Hansen has spent more than $60 million to purchase almost 8 acres just south of Safeco Field in the city’s stadium district. The city is currently preparing the draft environmental report and expects to release a draft in mid-August.
While the lawsuit turns on a legal interpretation of state environmental law and when an environmental review should be conducted, the judges seemed interested in real-world considerations.
Judge Mary Kay Becker observed that the city and county weren’t going to build a sports arena until Chris Hansen stepped forward with a proposal for the Sodo site.
“Let’s think about where to put it? That’s not political reality. They weren’t going to do it without a private investor,” she said.
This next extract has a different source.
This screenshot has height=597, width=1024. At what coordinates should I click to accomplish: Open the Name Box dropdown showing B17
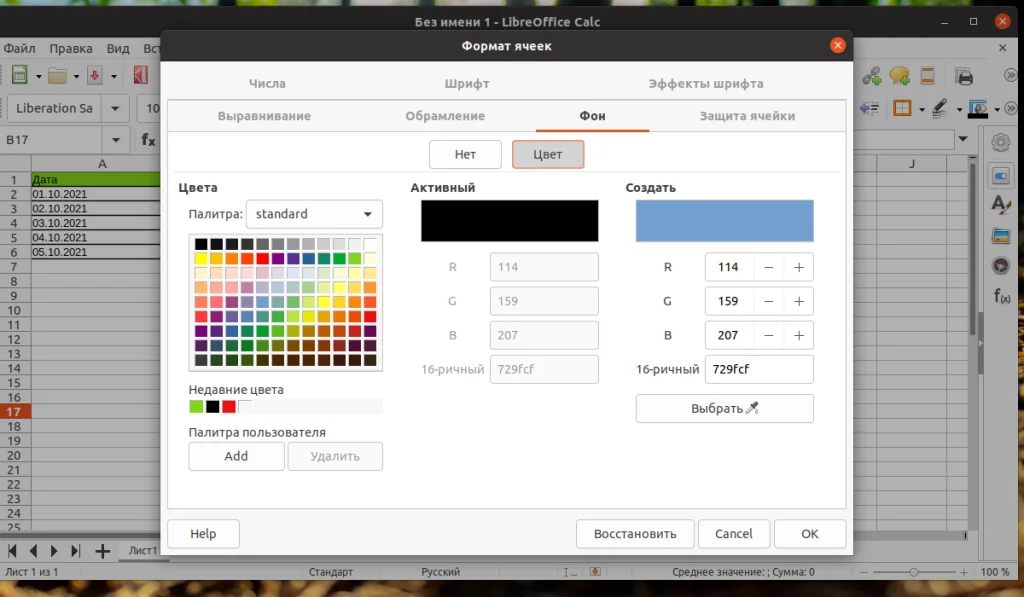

The union’s attorney, Peter Goldman, argued that the city and county had “no patience” for a neutral environmental review process that would examine sites throughout the region. He told the court that the agreement limited meaningful consideration of other locations that might have fewer environmental impacts.
The deal to build the new arena with up to $200 million in public financing appeared on a fast track until Hansen’s bid to purchase the Sacramento Kings and relocate the team to Seattle was rejected by the NBA Board of Governors in May. The city and Hansen also were negotiating improvements to KeyArena, where a professional basketball team and a hockey team could play while the new arena was constructed. Without any team, those plans are now on hold.
The longshore workers lost in February when Superior Court Judge Douglass North ruled that the agreement with Hansen specified that the city and county couldn’t give final approval to the Sodo arena or authorize public funding until an environmental-impact assessment had been completed.
About a dozen longshore union members attended Monday’s 30-minute hearing at the Division I Court of Appeals in downtown Seattle. The longshore workers say the proposed Sodo location for the arena — just a block from a major port terminal — would increase traffic congestion and threaten their jobs and those of others in Sodo industrial and manufacturing trades.
The appellate court accepted an expedited review of the case and could issue a ruling in a matter of weeks rather than months, Goldman said.